‘Once lost, hearing doesn’t come back,’ World Health Organization warns on World Hearing Day
Worldwide, some 466 million people have disabling hearing loss, and the WHO estimates that by 2050 that figure will almost double, affecting one in 10 people. The cost of unaddressed hearing loss is believed to be around US$ 750 billion.
To mark World Hearing Day 2019, WHO has launched a new mobile and web-based app called “hearWHO,” which allows people to check their hearing regularly, and intervene early in case of hearing loss. It can also be used by health workers to screen people in the community, and refer them for diagnostic testing if they fail the screening.
Users are asked to concentrate, listen and enter a series of three numbers when prompted. These numbers have been recorded against varying levels of background sound, simulating listening conditions in everyday life.
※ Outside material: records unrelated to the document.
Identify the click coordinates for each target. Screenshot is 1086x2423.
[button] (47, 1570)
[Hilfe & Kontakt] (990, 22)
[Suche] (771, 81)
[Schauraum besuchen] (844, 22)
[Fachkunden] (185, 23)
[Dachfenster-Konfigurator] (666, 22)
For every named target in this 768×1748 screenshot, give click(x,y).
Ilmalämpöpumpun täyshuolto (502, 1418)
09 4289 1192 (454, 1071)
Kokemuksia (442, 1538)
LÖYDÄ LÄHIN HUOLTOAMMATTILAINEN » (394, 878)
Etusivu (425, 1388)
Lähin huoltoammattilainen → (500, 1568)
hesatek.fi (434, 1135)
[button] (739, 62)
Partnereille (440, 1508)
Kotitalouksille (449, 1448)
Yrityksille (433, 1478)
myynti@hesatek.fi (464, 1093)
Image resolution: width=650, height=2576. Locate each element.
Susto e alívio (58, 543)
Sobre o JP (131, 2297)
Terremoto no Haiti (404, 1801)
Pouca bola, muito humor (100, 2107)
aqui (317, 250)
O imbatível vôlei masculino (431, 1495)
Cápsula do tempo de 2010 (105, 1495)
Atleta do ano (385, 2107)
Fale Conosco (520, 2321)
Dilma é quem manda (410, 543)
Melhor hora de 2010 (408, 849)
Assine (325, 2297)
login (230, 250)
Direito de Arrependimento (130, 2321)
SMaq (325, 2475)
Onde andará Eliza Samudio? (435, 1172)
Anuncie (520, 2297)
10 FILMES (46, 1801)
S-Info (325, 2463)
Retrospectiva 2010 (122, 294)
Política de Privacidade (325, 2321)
The app displays the user’s score, and its meaning, and stores the outcome of the test so that the user can monitor hearing status over time.
Symptoms indicating the onset of hearing loss include a ringing sensation in the ear, known as tinnitus; frequently missing parts of a conversation; or a tendency to increase the volume of television, radio or audio devices.
The app is of particular benefit to people who are often exposed to high levels of sound, such as those who listen to loud music or work in noisy places; people who use medicines that are harmful to hearing; and people aged above 60 years.
In a statement released by WHO, Dr. Shelly Chadha, Technical Officer of the organization, said that "once lost, hearing does not come back. Through World Hearing Day, and with the support of this app, we encourage people to 'Check your hearing!' in order to help preserve this valuable gift that helps us to enjoy life."